▸ DO THIS:
Echo back the lines running from the one containing "This screenshot has width=945, height=385." through the one containing "Click the Naam", with both ends included and nothing changed.
--- start ITEMS ---
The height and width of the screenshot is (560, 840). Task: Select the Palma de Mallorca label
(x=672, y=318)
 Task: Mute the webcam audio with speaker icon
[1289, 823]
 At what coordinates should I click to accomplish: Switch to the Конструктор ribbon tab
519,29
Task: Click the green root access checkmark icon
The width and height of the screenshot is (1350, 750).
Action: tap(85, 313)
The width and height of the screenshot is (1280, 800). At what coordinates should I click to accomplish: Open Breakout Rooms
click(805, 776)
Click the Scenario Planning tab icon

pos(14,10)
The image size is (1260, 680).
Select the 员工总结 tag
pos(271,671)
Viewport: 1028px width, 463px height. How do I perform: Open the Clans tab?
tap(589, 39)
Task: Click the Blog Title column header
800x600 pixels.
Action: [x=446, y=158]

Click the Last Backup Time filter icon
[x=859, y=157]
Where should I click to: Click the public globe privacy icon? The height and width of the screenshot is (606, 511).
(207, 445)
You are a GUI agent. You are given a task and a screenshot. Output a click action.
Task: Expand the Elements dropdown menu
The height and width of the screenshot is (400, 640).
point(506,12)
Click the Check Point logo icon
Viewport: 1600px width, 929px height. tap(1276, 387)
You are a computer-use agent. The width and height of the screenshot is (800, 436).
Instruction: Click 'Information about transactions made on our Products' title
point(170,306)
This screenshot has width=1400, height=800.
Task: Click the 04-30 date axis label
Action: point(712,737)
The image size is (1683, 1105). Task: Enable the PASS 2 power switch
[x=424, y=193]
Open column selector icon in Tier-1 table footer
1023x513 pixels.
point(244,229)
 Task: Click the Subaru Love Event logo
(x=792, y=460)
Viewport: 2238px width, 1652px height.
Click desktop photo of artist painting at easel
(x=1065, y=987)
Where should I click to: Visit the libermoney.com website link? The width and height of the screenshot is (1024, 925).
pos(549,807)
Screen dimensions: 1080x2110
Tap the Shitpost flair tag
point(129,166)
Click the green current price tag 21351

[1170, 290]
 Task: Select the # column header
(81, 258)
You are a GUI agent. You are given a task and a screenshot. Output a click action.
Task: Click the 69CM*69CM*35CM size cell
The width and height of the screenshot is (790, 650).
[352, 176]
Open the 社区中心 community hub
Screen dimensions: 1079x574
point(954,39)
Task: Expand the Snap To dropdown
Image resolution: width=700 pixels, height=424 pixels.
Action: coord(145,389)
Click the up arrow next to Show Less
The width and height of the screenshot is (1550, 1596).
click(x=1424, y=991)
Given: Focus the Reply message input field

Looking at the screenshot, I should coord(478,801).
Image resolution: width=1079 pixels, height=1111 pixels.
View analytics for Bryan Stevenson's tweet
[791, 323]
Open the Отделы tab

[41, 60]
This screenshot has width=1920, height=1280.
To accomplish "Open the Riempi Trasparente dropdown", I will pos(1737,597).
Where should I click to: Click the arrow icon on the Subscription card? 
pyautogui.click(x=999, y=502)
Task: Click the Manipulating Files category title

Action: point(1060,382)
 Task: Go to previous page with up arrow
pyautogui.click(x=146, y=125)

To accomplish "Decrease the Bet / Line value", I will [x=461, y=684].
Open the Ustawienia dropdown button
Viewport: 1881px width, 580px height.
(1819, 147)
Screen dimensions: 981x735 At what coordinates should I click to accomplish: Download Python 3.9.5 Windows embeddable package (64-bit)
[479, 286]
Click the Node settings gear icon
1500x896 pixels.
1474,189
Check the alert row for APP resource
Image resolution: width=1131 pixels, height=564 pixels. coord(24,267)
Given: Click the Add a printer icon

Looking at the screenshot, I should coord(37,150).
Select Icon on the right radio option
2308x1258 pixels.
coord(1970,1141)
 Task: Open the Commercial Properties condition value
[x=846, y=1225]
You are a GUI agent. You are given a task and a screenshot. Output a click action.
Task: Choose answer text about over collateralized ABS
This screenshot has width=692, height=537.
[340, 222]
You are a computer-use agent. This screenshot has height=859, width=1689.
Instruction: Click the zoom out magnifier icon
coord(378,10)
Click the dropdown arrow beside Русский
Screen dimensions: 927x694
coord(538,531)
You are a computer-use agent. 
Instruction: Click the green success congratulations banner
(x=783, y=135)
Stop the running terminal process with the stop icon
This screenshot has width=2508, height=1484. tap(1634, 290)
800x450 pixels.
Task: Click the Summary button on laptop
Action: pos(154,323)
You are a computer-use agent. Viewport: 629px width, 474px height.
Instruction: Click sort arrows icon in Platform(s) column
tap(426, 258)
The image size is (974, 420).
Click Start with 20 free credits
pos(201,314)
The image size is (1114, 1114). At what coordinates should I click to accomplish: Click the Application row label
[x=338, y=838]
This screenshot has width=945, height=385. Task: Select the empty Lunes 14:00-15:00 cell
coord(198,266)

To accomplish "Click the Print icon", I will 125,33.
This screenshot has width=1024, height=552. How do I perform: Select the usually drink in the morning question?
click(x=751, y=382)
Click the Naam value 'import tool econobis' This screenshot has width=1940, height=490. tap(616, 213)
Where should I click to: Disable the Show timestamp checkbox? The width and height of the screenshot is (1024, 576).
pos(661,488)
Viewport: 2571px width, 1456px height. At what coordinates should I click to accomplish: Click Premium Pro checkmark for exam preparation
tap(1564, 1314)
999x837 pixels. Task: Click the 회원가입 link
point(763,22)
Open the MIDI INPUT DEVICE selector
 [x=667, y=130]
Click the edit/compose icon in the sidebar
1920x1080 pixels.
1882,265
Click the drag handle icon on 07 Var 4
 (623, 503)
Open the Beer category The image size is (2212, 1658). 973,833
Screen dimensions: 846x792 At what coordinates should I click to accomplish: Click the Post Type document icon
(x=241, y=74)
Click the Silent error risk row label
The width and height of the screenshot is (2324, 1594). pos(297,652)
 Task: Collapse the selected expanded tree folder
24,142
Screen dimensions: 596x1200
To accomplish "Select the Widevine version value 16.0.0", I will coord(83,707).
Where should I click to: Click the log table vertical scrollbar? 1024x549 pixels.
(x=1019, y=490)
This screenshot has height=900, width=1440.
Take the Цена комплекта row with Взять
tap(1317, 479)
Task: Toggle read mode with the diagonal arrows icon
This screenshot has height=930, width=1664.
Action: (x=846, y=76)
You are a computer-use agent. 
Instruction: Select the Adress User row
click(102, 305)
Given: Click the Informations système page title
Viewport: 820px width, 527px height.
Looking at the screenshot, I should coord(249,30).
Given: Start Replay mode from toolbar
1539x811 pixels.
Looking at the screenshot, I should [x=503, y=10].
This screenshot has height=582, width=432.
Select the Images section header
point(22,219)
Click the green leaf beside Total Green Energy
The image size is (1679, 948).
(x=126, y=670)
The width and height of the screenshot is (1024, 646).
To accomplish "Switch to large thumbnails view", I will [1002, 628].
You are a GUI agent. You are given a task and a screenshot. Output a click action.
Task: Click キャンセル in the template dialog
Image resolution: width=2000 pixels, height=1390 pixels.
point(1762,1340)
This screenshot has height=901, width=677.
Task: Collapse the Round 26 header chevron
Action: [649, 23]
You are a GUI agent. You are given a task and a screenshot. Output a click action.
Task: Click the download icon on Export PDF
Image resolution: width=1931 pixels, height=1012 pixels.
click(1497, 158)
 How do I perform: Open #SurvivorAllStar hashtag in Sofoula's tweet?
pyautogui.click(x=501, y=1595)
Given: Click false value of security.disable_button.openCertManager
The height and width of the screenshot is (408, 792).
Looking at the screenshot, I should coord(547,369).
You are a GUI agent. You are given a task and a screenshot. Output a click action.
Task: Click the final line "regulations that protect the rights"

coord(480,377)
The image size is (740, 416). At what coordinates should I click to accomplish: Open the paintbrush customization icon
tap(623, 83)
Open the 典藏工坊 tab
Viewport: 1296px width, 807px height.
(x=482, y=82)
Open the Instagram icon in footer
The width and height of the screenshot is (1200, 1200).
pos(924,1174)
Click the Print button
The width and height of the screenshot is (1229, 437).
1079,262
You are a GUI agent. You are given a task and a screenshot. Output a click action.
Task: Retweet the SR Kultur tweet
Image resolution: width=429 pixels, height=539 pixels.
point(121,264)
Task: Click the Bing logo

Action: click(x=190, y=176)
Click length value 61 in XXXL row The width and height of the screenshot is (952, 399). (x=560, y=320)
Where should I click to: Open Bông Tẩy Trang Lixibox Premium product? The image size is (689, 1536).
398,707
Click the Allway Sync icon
--- end ITEMS ---
▸ RESPONSE FOR THIS EXERCISE:
This screenshot has width=945, height=385. Task: Select the empty Lunes 14:00-15:00 cell
coord(198,266)

To accomplish "Click the Print icon", I will 125,33.
This screenshot has width=1024, height=552. How do I perform: Select the usually drink in the morning question?
click(x=751, y=382)
Click the Naam value 'import tool econobis' This screenshot has width=1940, height=490. tap(616, 213)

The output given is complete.